Editor’s Note: The Morning After

Ask anyone who’s been in the struggle for the long haul. You have to have deep faith.
Faith is our primary source of empowerment. . . . This is not a sprint. This is a marathon.

–Cornel West, Hope on a Tightrope (SmileyBooks, 2008)

On election night, once Ohio faded to blue, I set my DVR to record Barack Obama’s victory celebration in Chicago. I haven’t replayed it yet, but I plan to keep it queued up indefinitely. Not because I anticipate the need to hear the president-elect’s acceptance speech again. That oratory was best appreciated in real time, and I trust Obama will treat us to a fair share of memorable rhetoric over the next four years. I’m holding on to the footage for the crowd shots.

For a few precious hours, citizens across the country flooded the streets and collectively exorcised eight years of cynicism. In Grant Park, that passion was so concentrated that the sounds and images instantly became iconic, like the riots in that same park during the 1968 Democratic National Convention, or the civil rights movement’s march on Washington five years before that.

Once our first black president’s revolutionary surge gives way to pragmatism, once change is inevitably modified by incremental and a momentarily discombobulated opposition retrenches for attack, I’m going to need an audiovisual reminder of that glorious night, those irrepressible tears, that joyful noise. I’m going to push play and take a hit.

This will not be a nostalgic exercise. I’m convinced derision and division will once again threaten our politics, but that is not to say they can’t be conquered. My expectations are simply an acknowledgment that as millions exulted on November 4, millions of others suffered a defeat. What’s more, even some voters who pulled the lever for Obama will become impatient when, as promised, he uses the legislature as a laboratory, builds coalitions, and compromises.

What’s encouraging is that for the first time in a decade there’s evidence that the extreme right’s deafening echo chamber is vulnerable, as are those across the political spectrum who stubbornly refuse to entertain legitimate differences in opinion. Moments of hope, when they sprout from authentic roots, are kryptonite to those who are blinded by hubris, motivated by self-interest, or consumed with the need to demonize.

As philosopher and egalitarian intellectual Cornel West writes in his new book, Hope on a Tightrope, wisdom “comes from wrestling with despair and not allowing despair to have the last word. That’s why hope is always bloodstained and tear-soaked.
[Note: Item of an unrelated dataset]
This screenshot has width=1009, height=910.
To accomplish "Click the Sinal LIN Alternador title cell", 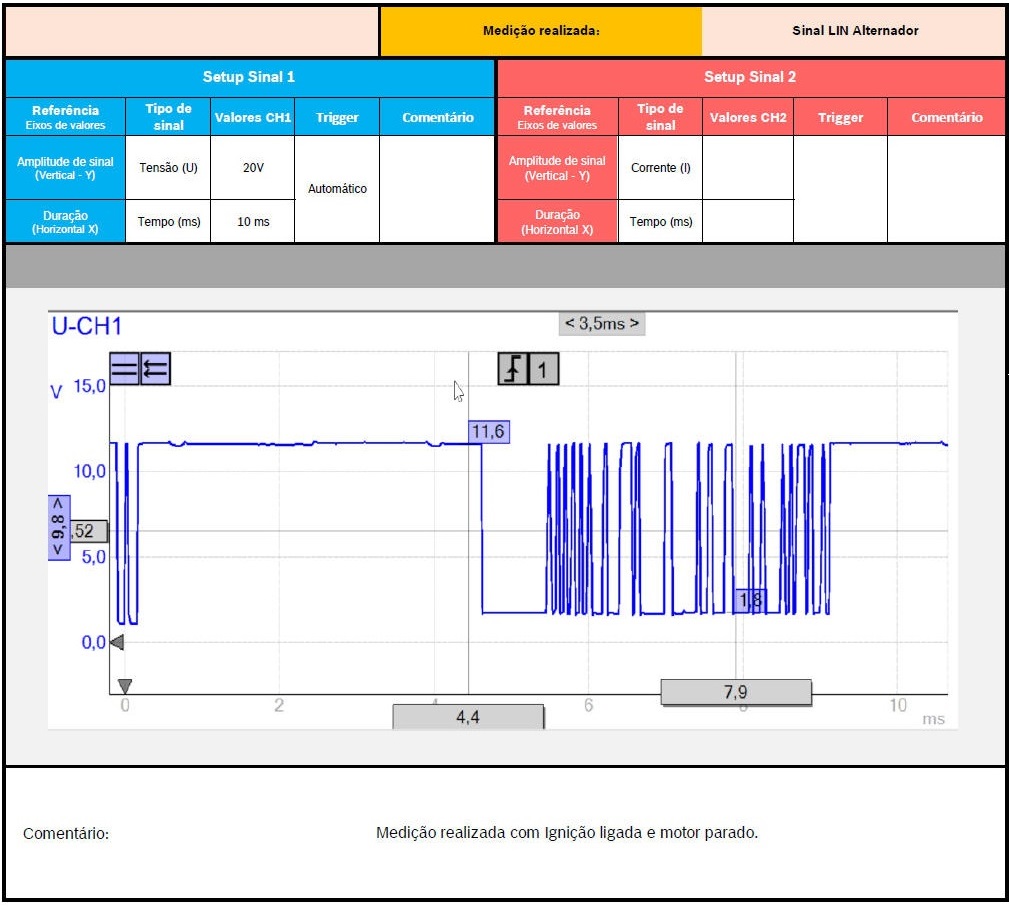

“And hope gives us strength to try to . . . keep struggling for more love, more justice, more freedom, and more democracy.”
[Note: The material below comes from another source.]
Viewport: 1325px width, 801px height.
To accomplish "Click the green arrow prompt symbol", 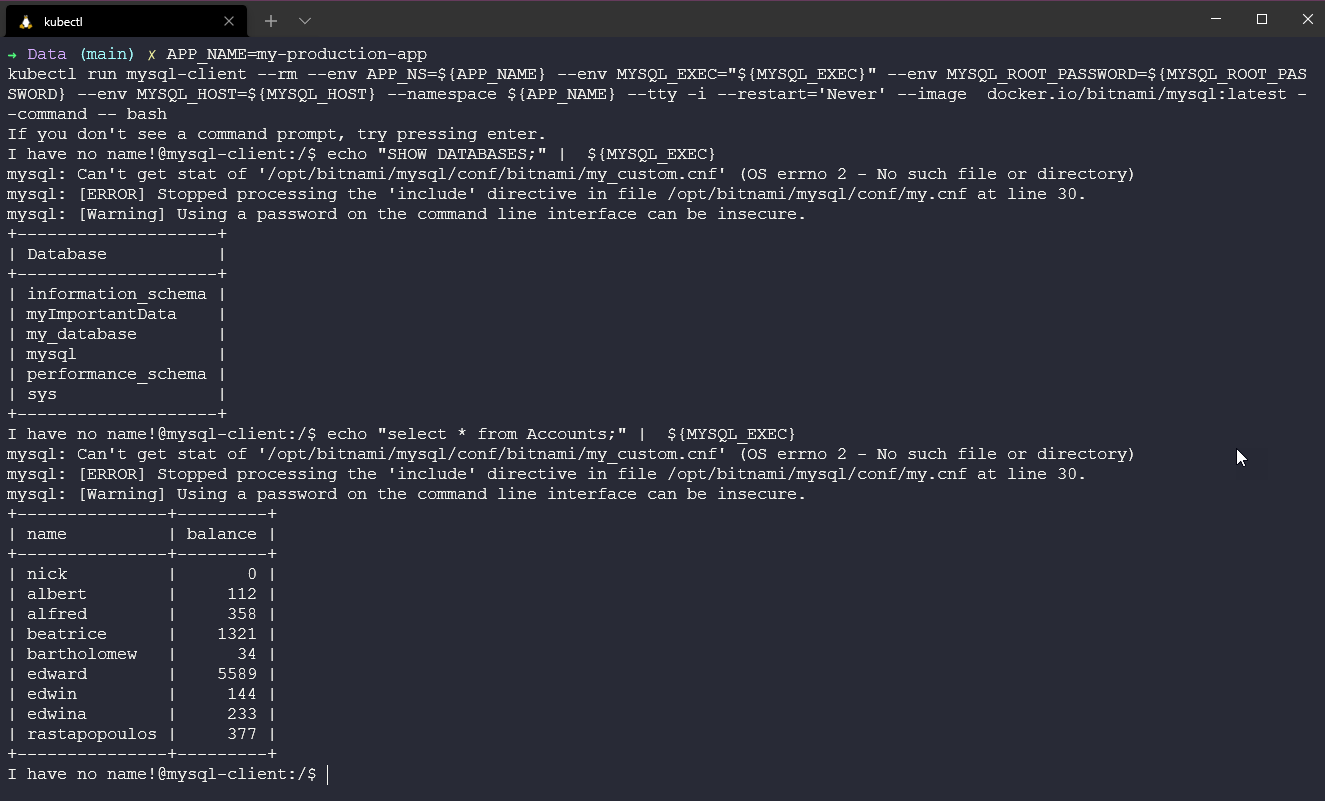I will [x=12, y=54].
During the election season, West was the least predictable and most stirring of academia’s pundit class. When he and I talked a few weeks ago, he articulated what progressive thinkers on both sides of the political divide have known since they threw their support behind Obama: The success or failure of this administration lies, perhaps more than any in memory, with its constituency.

 “So much depends on how strong we are,” West said. “We just have to raise our voices in terms of letting Barack know, letting Washington know–and if necessary going to the streets–that we are concerned about empowering poor and working people. And that the era of entitlement is over.”

Obama’s victory was a majestic opening stanza, but it was just that–the promise of something deeper, more complicated, and lasting. Readers of this magazine have long clamored for the chance to form a kinder, greener union. Now we have the opportunity to take a grassroots politics to Washington, where a new administration appears ready to hear those voices that represent not only the best and the brightest, but also the least considered. This level of participation will require a great deal of vigor in the wake of an exhausting election.

For West and other deeply religious men and women, that energy will come from meditation, prayer, and prophecy. For others, inspiration will come from community, where camaraderie breeds resilience. Some will listen to beautiful music or read stirring prose. Others will simply thrive on the chance to be part of history.

Me? I’m going to try a combination of all these things. If all else fails in the short term, though, I’ve got a little black box beneath my TV. And it knows just what I need.